* [WHAT YOU SHOULD DO]
Every line below from the one containing "The height and width of the screenshot is (562, 1000)." through the one containing "Task: Open the V.1 version dropdown" must be transcribed exactly. Omit all lines outside that stretch.

Stored dataset items
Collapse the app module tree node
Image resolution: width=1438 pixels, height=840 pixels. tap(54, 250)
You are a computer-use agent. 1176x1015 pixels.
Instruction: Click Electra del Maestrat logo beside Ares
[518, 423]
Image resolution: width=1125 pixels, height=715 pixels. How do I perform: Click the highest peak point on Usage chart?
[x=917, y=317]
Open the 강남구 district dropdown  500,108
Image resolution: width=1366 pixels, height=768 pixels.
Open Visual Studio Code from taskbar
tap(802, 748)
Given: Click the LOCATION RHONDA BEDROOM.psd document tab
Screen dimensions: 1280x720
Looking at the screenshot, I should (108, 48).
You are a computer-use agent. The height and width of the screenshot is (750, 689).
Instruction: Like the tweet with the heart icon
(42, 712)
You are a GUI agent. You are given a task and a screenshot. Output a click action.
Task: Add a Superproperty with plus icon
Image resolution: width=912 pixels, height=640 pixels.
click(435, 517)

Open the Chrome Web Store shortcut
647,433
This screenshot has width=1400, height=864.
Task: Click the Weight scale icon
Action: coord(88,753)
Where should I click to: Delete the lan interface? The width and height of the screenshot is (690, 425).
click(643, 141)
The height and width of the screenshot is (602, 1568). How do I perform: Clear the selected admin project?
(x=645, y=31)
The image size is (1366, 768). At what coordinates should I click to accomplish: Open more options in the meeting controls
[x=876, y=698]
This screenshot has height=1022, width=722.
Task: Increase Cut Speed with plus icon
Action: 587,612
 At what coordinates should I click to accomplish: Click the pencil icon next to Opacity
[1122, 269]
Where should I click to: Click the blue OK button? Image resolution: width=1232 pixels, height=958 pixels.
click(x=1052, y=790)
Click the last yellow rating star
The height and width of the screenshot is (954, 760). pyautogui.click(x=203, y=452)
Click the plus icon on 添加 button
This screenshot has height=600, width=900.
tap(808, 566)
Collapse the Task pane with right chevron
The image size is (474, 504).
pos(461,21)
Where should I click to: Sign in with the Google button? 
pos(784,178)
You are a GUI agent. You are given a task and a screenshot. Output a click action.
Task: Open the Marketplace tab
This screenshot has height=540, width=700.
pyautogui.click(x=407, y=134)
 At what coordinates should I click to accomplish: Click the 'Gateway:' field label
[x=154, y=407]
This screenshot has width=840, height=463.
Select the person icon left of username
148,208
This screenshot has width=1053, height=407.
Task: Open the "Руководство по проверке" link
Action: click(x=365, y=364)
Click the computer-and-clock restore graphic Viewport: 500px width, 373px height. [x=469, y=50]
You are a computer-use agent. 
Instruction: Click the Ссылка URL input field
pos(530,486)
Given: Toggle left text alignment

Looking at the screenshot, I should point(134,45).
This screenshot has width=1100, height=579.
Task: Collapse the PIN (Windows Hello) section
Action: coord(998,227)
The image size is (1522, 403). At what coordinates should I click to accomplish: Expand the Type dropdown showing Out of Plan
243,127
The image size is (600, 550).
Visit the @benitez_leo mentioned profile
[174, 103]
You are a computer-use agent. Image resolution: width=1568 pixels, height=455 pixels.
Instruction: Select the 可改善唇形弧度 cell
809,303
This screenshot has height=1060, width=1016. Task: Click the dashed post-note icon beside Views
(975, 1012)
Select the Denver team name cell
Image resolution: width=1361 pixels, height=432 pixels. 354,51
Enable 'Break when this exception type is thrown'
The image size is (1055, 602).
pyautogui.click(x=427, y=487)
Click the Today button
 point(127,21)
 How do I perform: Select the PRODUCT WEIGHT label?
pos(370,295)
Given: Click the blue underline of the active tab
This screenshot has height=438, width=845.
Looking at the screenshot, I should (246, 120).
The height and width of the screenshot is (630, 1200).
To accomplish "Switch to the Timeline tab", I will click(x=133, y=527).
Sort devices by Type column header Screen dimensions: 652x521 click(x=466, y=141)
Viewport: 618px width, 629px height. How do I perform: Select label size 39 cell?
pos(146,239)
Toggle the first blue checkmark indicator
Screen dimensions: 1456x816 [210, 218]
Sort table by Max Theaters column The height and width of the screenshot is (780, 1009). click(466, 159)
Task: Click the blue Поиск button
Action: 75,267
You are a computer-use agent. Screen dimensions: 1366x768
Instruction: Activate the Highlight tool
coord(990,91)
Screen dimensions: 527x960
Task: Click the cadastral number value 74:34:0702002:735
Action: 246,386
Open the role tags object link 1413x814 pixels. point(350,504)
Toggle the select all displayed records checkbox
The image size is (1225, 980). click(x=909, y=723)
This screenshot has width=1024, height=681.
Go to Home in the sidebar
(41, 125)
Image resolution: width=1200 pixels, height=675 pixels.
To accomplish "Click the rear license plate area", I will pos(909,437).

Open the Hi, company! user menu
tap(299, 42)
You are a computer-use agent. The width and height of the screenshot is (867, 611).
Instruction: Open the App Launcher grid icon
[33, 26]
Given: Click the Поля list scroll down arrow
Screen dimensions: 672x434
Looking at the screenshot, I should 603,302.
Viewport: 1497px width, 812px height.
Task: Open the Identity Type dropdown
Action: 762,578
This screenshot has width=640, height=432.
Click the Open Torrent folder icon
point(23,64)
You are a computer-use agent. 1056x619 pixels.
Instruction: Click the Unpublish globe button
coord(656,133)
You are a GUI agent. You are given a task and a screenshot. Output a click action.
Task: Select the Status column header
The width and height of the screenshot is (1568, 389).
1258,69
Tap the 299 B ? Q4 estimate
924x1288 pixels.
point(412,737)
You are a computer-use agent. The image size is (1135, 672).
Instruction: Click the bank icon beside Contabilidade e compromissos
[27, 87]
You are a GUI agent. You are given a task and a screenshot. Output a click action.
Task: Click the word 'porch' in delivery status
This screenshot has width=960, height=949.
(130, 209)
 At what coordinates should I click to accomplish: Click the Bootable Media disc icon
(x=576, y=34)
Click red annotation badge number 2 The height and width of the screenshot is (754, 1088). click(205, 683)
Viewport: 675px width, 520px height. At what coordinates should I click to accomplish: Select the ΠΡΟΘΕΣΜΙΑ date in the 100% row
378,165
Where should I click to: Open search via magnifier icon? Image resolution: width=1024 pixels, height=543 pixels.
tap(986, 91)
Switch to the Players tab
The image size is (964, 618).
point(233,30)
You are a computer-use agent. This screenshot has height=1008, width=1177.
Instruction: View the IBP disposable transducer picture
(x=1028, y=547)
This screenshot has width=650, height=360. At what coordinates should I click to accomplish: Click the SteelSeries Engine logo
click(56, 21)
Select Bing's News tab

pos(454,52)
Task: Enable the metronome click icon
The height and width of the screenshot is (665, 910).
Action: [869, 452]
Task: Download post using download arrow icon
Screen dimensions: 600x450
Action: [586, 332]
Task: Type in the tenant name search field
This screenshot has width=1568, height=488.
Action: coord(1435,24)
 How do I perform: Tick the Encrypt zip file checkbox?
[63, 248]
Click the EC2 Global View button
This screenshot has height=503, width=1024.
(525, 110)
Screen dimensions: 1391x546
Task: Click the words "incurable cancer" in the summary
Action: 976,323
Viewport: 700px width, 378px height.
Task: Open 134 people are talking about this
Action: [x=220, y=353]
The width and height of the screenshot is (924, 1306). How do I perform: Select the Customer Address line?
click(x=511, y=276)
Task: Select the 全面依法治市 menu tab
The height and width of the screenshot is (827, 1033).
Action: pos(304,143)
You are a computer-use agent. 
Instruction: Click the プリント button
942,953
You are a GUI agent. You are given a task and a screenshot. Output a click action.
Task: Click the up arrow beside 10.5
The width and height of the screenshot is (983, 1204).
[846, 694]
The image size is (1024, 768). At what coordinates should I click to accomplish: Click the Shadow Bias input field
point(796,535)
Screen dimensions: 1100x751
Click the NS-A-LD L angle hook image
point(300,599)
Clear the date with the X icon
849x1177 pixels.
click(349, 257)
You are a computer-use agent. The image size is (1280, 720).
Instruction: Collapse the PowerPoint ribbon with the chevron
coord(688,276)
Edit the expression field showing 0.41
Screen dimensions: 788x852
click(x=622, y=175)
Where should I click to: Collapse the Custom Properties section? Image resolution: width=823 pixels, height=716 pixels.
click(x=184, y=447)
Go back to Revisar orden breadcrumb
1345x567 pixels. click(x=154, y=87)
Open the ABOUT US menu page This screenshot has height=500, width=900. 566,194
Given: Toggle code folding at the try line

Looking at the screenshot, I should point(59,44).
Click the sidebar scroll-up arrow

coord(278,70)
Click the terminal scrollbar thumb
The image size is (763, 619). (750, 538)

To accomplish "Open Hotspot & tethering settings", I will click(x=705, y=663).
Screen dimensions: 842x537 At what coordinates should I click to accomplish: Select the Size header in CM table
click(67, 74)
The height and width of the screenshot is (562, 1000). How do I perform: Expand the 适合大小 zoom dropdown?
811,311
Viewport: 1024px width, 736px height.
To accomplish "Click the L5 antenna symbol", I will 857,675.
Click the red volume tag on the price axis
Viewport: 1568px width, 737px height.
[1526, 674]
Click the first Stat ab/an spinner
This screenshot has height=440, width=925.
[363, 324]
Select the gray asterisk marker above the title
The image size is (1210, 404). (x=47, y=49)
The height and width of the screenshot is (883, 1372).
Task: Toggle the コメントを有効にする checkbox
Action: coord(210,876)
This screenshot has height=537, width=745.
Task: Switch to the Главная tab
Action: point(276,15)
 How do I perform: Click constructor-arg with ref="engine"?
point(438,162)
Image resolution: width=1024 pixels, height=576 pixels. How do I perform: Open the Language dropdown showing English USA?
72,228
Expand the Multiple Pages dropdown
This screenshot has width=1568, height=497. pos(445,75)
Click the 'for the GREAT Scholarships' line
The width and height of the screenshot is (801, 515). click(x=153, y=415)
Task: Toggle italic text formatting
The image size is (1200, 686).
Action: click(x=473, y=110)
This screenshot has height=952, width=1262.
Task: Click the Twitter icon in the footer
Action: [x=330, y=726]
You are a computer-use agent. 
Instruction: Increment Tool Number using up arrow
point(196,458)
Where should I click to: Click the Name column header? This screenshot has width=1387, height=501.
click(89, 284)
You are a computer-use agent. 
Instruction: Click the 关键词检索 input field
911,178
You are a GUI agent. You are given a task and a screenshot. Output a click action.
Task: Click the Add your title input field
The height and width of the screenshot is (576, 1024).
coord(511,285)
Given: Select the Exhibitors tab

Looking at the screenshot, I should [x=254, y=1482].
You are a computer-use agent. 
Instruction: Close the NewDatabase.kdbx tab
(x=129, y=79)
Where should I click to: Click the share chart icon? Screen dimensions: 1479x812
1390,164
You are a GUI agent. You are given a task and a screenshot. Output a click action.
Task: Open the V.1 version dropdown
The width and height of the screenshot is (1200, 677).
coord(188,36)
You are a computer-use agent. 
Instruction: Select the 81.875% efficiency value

* [WRITTEN SOLUTION]
The height and width of the screenshot is (562, 1000). How do I perform: Expand the 适合大小 zoom dropdown?
811,311
Viewport: 1024px width, 736px height.
To accomplish "Click the L5 antenna symbol", I will 857,675.
Click the red volume tag on the price axis
Viewport: 1568px width, 737px height.
[1526, 674]
Click the first Stat ab/an spinner
This screenshot has height=440, width=925.
[363, 324]
Select the gray asterisk marker above the title
The image size is (1210, 404). (x=47, y=49)
The height and width of the screenshot is (883, 1372).
Task: Toggle the コメントを有効にする checkbox
Action: coord(210,876)
This screenshot has height=537, width=745.
Task: Switch to the Главная tab
Action: point(276,15)
 How do I perform: Click constructor-arg with ref="engine"?
point(438,162)
Image resolution: width=1024 pixels, height=576 pixels. How do I perform: Open the Language dropdown showing English USA?
72,228
Expand the Multiple Pages dropdown
This screenshot has width=1568, height=497. pos(445,75)
Click the 'for the GREAT Scholarships' line
The width and height of the screenshot is (801, 515). click(x=153, y=415)
Task: Toggle italic text formatting
The image size is (1200, 686).
Action: click(x=473, y=110)
This screenshot has height=952, width=1262.
Task: Click the Twitter icon in the footer
Action: [x=330, y=726]
You are a computer-use agent. 
Instruction: Increment Tool Number using up arrow
point(196,458)
Where should I click to: Click the Name column header? This screenshot has width=1387, height=501.
click(89, 284)
You are a computer-use agent. 
Instruction: Click the 关键词检索 input field
911,178
You are a GUI agent. You are given a task and a screenshot. Output a click action.
Task: Click the Add your title input field
The height and width of the screenshot is (576, 1024).
coord(511,285)
Given: Select the Exhibitors tab

Looking at the screenshot, I should [x=254, y=1482].
You are a computer-use agent. 
Instruction: Close the NewDatabase.kdbx tab
(x=129, y=79)
Where should I click to: Click the share chart icon? Screen dimensions: 1479x812
1390,164
You are a GUI agent. You are given a task and a screenshot. Output a click action.
Task: Open the V.1 version dropdown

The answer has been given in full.